GRIMM FUTURE: If you want a really enormous library of classic games, however, you need to turn on your PC and head over to GameTap. The online service owned by Turner Broadcasting System has more than 850 titles, 30 of which are free to play even if you don’t pay the subscription fee.
However, GameTap’s biggest success over the past year has come from its commitment to episodic games — namely, the six-episode run of Telltale Games’”Sam & Max.” GameTap’s next episodic project is even more ambitious: “American McGee’s Grimm” is a 24-chapter game scheduled to launch in the first half of 2008. It’s an action-adventure game based on the Grimm brothers’ fairy tales, from Rapunzel and Rumpelstiltskin to Snow White and Little Red Riding Hood.
I find this whole “downloadable games is the wave of the future” topic slightly amusing given the fact that so much of the games industry was built on the success of digital distribution in its 1st era – 15 years ago.

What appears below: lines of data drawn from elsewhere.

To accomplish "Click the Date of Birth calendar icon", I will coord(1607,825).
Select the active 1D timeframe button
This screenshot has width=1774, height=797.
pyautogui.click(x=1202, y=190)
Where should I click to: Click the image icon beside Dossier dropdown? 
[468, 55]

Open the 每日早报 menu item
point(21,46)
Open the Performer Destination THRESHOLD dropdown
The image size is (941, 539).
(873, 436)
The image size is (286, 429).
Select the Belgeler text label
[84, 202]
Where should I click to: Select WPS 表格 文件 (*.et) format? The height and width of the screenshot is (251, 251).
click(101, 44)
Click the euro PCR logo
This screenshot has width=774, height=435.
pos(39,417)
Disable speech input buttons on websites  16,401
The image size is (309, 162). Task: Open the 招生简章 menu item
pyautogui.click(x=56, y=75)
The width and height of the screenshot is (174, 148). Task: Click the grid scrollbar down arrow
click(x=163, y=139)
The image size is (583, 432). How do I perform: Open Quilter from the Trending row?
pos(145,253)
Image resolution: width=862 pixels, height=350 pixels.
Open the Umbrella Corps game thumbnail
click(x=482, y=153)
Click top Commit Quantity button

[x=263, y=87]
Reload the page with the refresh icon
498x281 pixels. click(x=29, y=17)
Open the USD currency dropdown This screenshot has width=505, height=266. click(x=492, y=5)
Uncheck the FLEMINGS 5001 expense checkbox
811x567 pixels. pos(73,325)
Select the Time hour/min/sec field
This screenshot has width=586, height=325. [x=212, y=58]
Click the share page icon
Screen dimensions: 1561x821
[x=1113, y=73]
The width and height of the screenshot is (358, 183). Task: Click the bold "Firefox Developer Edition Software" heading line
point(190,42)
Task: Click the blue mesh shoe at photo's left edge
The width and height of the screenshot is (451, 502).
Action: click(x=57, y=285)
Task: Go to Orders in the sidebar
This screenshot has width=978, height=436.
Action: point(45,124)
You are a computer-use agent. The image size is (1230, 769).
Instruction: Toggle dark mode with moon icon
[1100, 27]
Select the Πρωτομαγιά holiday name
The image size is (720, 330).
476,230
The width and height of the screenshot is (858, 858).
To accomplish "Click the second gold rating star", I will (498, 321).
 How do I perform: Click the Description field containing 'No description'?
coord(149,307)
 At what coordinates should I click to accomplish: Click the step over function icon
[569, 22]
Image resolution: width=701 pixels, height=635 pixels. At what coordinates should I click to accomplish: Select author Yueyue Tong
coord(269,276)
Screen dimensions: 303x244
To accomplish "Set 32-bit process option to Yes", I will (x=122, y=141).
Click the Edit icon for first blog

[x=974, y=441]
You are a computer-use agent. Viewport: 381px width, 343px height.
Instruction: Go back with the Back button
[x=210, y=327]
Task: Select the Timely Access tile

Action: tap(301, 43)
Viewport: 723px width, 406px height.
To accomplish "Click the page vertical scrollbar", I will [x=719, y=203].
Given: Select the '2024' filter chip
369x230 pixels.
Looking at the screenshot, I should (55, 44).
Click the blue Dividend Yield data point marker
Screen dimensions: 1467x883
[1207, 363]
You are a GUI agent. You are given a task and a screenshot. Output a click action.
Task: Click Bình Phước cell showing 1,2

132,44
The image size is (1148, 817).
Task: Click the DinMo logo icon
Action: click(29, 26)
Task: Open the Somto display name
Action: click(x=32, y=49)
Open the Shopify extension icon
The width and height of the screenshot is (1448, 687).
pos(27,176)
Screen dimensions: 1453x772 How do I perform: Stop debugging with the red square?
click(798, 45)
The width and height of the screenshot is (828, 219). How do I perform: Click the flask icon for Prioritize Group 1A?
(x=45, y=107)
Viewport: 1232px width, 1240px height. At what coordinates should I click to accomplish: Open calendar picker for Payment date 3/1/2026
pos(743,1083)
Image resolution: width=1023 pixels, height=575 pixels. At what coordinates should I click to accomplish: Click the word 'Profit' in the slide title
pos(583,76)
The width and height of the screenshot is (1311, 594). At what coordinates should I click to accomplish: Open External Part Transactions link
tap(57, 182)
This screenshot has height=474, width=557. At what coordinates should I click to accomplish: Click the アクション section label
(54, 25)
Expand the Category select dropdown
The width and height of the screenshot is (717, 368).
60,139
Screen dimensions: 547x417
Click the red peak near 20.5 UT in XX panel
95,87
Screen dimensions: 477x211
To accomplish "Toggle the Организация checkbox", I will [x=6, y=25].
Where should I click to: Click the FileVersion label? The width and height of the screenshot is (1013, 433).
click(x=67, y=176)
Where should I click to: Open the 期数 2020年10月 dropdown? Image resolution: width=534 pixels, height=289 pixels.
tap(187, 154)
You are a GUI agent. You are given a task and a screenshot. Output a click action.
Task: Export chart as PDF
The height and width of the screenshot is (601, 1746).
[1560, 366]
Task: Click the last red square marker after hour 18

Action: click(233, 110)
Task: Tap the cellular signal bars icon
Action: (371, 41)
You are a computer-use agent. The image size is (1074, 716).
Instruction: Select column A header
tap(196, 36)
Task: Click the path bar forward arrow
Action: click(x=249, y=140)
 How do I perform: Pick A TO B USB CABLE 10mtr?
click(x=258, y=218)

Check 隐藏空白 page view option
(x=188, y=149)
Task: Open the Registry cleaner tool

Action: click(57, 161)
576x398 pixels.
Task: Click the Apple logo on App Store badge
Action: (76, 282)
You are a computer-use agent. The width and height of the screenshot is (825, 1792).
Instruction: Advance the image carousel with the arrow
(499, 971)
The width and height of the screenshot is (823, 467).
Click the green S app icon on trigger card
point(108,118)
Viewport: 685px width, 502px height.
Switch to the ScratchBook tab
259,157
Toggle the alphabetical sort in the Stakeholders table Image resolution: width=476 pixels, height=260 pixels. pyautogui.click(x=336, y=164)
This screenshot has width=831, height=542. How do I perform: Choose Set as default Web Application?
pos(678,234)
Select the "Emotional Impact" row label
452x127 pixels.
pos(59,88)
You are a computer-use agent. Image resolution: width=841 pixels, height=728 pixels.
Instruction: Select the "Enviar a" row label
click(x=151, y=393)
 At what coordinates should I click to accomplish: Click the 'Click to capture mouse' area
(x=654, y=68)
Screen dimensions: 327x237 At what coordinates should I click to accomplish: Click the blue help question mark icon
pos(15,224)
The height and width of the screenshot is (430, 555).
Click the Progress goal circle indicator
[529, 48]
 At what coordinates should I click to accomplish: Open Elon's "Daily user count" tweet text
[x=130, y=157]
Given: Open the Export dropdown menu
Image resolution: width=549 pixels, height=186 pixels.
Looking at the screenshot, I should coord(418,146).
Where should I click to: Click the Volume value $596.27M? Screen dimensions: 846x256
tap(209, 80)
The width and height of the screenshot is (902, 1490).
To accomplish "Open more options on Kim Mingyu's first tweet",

During my time at id Software I witnessed firsthand the power of online distribution. At one point a guy from the University of Wisconsin contacted us to tell us exactly how our games were impacting the school. When a new id game demo was released this guy could see bandwidth usage go up dramatically. And he’d charted an opposite graph – student test scores, which dropped significantly in the weeks after a demo or game release.
Something I often wonder: Why did publishers move away from online distribution of all their PC products? Why the 10+ year hiatus, which for most publishers continues? Was it internet bandwidth vs. product size? Addiction to “box product”? Love of revenue generation (never mind profit)? Consolidation of market (the monopolistic sort)? Well, whatever the reasons – I for one am happy to see the trend reversing.
One response to “Mainstream Download”
My husband and I have payed for a downloaded game before, however they gave you the option of paying a little more and they would send you the hard copy in the mail. This is something I would be interested in as far as Grimm is concerned.